The attributes on a Set-Cookie control scope and lifetime. Domain and Path decide which requests carry the cookie. Expires sets an absolute date and Max-Age sets a lifetime in seconds (and wins when both are present); without either, the cookie is a session cookie that dies when the browser closes. Priority hints at eviction order when storage is full, and Partitioned opts a cookie into CHIPS, which isolates it per top-level site.

Three flags are about security and deserve attention. Secure tells the browser to send the cookie only over HTTPS, so it cannot leak over plain HTTP. HttpOnly hides the cookie from JavaScript, which blunts cross-site scripting attacks that try to steal session tokens through document.cookie. SameSite governs cross-site sending: Strict withholds the cookie on any cross-site navigation, Lax (the modern default) sends it on top-level GET navigations but not on cross-site subresource requests, and None sends it everywhere but is only honored together with Secure. SameSite is also central to the industry-wide deprecation of third-party cookies: cookies set in a cross-site context are increasingly blocked by default, which is why analytics and ad systems are migrating away from them. Reading these attributes correctly is the difference between a cookie that protects a session and one that quietly exposes it.

Common use cases

  • Debug a login. See exactly what attributes your auth Set-Cookie carries when a session won't stick.
  • Security review. Spot session cookies missing HttpOnly or Secure, or SameSite=None set without Secure.
  • Read a request header. Break a long Cookie header into a readable list of name/value pairs.
  • Inspect document.cookie. Parse the console output of document.cookie to see what scripts can read.
  • Verify SameSite behavior. Confirm a cookie's SameSite value before debugging cross-site request issues.

Frequently asked questions

What is the difference between a Set-Cookie and a Cookie header?

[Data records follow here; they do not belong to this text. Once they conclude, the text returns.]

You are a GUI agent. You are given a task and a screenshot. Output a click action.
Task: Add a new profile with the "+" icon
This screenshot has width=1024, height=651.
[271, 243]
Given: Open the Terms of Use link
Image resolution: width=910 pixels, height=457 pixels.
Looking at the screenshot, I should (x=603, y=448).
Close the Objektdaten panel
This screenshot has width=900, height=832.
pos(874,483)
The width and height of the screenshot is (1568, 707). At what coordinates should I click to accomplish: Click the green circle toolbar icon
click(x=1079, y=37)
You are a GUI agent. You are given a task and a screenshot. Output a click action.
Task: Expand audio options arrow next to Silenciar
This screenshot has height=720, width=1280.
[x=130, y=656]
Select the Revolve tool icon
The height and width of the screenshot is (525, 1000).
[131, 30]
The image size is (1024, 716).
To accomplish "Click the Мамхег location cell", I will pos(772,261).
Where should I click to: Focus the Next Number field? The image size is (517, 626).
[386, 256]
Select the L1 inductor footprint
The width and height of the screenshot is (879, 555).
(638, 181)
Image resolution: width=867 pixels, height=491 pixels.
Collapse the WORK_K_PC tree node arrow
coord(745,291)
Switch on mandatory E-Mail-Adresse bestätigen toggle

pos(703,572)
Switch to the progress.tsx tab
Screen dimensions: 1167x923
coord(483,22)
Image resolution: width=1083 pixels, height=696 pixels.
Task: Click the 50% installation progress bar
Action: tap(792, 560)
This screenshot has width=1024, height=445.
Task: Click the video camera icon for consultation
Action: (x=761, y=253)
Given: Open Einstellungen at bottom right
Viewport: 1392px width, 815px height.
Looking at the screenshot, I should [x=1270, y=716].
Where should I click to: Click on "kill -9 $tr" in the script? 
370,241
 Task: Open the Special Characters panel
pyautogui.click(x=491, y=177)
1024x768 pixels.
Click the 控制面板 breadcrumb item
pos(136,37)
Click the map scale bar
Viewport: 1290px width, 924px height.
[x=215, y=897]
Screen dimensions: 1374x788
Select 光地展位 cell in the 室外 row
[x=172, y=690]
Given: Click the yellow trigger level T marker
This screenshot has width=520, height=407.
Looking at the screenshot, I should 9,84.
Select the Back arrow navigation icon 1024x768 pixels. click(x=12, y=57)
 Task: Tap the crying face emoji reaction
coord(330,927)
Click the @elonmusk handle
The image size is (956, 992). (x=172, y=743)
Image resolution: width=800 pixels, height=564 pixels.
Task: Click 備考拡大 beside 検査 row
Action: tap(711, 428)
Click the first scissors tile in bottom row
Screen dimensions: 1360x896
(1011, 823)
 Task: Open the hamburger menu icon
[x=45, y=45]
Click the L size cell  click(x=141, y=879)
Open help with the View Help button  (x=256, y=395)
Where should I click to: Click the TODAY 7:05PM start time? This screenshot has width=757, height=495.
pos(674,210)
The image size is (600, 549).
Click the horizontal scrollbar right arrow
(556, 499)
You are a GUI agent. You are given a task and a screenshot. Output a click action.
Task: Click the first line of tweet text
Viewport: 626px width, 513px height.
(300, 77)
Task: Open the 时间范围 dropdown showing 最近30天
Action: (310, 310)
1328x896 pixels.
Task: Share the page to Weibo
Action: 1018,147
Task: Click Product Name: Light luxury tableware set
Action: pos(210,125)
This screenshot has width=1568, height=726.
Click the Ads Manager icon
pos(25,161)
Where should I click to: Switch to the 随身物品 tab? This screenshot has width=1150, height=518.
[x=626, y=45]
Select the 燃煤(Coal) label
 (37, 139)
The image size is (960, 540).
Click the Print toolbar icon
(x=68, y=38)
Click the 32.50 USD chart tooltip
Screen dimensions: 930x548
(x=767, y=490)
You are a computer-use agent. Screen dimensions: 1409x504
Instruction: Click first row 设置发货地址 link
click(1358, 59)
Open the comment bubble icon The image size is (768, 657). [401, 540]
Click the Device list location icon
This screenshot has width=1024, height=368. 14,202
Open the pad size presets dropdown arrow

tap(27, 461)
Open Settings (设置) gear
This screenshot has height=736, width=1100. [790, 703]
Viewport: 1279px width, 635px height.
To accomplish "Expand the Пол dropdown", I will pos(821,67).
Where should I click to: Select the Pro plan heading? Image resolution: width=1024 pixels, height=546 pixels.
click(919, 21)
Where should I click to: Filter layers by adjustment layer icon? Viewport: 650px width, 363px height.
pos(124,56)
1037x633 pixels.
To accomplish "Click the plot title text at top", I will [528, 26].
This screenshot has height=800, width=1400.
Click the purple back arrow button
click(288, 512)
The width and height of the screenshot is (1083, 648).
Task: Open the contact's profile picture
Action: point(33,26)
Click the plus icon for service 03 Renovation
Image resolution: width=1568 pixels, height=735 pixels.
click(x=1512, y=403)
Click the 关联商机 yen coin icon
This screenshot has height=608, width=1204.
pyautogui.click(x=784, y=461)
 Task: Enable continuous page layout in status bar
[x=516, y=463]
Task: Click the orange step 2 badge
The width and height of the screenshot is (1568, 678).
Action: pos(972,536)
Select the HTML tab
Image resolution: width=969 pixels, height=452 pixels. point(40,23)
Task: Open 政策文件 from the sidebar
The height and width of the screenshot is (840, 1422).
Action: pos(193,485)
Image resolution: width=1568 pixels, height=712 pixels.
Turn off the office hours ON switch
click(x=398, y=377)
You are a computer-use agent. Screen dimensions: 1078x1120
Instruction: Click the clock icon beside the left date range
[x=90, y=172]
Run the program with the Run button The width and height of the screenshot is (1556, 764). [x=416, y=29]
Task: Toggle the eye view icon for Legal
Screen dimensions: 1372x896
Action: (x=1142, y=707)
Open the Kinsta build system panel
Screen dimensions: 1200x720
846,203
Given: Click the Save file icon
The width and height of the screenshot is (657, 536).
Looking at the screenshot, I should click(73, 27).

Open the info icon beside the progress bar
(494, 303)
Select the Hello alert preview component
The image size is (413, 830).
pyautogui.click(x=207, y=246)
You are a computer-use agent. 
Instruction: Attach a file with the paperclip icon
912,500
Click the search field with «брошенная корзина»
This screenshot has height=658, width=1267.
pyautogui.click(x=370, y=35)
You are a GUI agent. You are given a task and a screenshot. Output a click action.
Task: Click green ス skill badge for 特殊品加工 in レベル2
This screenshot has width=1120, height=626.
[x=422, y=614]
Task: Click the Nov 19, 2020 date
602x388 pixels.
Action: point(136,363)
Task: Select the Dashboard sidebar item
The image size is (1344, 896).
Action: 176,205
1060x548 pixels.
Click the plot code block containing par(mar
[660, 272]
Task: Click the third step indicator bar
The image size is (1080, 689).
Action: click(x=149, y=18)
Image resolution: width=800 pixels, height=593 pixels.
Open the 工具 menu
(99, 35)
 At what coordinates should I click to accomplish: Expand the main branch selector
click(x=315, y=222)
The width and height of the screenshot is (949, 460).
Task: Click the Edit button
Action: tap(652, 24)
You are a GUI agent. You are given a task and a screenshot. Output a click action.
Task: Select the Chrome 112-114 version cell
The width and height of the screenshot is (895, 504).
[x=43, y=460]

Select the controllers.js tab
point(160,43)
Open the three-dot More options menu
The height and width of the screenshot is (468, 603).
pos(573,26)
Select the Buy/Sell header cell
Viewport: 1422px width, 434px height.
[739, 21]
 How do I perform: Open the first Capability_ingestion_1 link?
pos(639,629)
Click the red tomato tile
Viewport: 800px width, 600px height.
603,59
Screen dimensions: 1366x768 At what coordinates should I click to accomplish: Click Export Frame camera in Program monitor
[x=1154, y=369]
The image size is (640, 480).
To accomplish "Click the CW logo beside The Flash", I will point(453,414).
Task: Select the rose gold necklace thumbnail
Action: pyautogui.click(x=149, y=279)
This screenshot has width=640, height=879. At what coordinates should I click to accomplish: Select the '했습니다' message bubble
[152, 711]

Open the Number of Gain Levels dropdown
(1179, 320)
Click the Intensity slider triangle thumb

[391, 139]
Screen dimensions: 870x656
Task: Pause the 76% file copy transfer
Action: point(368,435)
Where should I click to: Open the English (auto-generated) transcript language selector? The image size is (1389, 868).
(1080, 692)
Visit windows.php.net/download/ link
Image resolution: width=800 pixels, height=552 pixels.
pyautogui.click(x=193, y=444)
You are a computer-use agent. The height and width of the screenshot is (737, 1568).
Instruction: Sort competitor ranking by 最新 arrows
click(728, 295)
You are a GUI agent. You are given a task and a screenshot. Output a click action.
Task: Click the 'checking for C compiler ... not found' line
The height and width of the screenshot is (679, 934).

Set-Cookie is sent by the server in a response to create a cookie, and it carries the full set of attributes like Domain, Path, Expires, Secure, and SameSite. The Cookie header travels the other way, from browser to server on each request, and is just name=value pairs with no attributes. Pick the matching input type so the viewer parses it correctly.

Which security issues does it flag?

It warns about SameSite=None without the Secure flag (which browsers reject), session-like cookies (named sid, session, token, auth, jwt) that lack HttpOnly, cookies without Secure, and expirations set unusually far into the future. These are advisory — the right flags depend on what the cookie does.

Can it parse multiple cookies at once?

Yes. For Set-Cookie, paste one directive per line and each is parsed separately. For a Cookie header or document.cookie string, all the semicolon-separated pairs on one line are listed together.

Why is HttpOnly important for session cookies?

HttpOnly hides a cookie from JavaScript, so it does not appear in document.cookie. That matters because cross-site scripting (XSS) attacks often try to read session tokens through document.cookie; marking the cookie HttpOnly removes that avenue of theft.

Are my cookies uploaded?

No. The cookie text is parsed entirely in your browser with client-side JavaScript. Nothing is transmitted, so real session tokens and identifiers stay on your device.